**REQUEST**:
Copy every line of the records below word for word, without changing anything.

Data entries
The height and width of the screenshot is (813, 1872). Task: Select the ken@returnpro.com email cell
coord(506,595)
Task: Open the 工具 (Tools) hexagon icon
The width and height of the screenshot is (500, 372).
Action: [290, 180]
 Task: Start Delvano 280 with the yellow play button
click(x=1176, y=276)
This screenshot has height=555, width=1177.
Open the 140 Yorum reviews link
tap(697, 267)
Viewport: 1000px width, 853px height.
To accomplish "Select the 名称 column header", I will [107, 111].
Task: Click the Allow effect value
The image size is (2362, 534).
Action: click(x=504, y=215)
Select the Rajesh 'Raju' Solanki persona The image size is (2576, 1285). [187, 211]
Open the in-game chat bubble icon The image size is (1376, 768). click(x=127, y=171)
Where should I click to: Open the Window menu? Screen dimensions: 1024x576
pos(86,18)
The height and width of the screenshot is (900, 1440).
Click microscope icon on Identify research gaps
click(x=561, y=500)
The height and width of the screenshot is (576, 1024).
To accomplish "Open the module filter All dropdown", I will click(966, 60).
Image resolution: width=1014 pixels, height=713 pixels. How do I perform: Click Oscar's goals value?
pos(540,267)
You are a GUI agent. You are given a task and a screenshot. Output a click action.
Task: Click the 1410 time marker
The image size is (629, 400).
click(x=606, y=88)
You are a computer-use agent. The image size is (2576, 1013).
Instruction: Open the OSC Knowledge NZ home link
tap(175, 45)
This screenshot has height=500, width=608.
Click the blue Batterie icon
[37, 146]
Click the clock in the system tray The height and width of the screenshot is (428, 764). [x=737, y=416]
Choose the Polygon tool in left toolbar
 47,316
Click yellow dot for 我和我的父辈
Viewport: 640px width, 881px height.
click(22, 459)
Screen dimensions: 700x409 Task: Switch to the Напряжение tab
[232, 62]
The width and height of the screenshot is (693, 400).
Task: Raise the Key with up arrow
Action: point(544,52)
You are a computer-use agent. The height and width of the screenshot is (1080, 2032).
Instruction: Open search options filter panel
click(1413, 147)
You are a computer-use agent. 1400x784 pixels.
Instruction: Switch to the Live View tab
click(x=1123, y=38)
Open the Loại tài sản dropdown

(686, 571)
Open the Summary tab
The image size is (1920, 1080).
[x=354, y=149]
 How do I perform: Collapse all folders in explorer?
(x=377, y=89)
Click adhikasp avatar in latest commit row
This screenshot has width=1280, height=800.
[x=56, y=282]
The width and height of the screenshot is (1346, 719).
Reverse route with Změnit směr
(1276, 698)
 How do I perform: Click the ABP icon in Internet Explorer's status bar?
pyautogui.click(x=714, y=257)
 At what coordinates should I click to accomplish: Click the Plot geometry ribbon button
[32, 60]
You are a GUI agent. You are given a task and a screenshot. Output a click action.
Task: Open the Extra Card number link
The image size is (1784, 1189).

**COMPLETE OUTPUT**:
The height and width of the screenshot is (813, 1872). Task: Select the ken@returnpro.com email cell
coord(506,595)
Task: Open the 工具 (Tools) hexagon icon
The width and height of the screenshot is (500, 372).
Action: [290, 180]
 Task: Start Delvano 280 with the yellow play button
click(x=1176, y=276)
This screenshot has height=555, width=1177.
Open the 140 Yorum reviews link
tap(697, 267)
Viewport: 1000px width, 853px height.
To accomplish "Select the 名称 column header", I will [107, 111].
Task: Click the Allow effect value
The image size is (2362, 534).
Action: click(x=504, y=215)
Select the Rajesh 'Raju' Solanki persona The image size is (2576, 1285). [187, 211]
Open the in-game chat bubble icon The image size is (1376, 768). click(x=127, y=171)
Where should I click to: Open the Window menu? Screen dimensions: 1024x576
pos(86,18)
The height and width of the screenshot is (900, 1440).
Click microscope icon on Identify research gaps
click(x=561, y=500)
The height and width of the screenshot is (576, 1024).
To accomplish "Open the module filter All dropdown", I will click(966, 60).
Image resolution: width=1014 pixels, height=713 pixels. How do I perform: Click Oscar's goals value?
pos(540,267)
You are a GUI agent. You are given a task and a screenshot. Output a click action.
Task: Click the 1410 time marker
The image size is (629, 400).
click(x=606, y=88)
You are a computer-use agent. The image size is (2576, 1013).
Instruction: Open the OSC Knowledge NZ home link
tap(175, 45)
This screenshot has height=500, width=608.
Click the blue Batterie icon
[37, 146]
Click the clock in the system tray The height and width of the screenshot is (428, 764). [x=737, y=416]
Choose the Polygon tool in left toolbar
 47,316
Click yellow dot for 我和我的父辈
Viewport: 640px width, 881px height.
click(22, 459)
Screen dimensions: 700x409 Task: Switch to the Напряжение tab
[232, 62]
The width and height of the screenshot is (693, 400).
Task: Raise the Key with up arrow
Action: point(544,52)
You are a computer-use agent. The height and width of the screenshot is (1080, 2032).
Instruction: Open search options filter panel
click(1413, 147)
You are a computer-use agent. 1400x784 pixels.
Instruction: Switch to the Live View tab
click(x=1123, y=38)
Open the Loại tài sản dropdown

(686, 571)
Open the Summary tab
The image size is (1920, 1080).
[x=354, y=149]
 How do I perform: Collapse all folders in explorer?
(x=377, y=89)
Click adhikasp avatar in latest commit row
This screenshot has width=1280, height=800.
[x=56, y=282]
The width and height of the screenshot is (1346, 719).
Reverse route with Změnit směr
(1276, 698)
 How do I perform: Click the ABP icon in Internet Explorer's status bar?
pyautogui.click(x=714, y=257)
 At what coordinates should I click to accomplish: Click the Plot geometry ribbon button
[32, 60]
You are a GUI agent. You are given a task and a screenshot. Output a click action.
Task: Open the Extra Card number link
The image size is (1784, 1189).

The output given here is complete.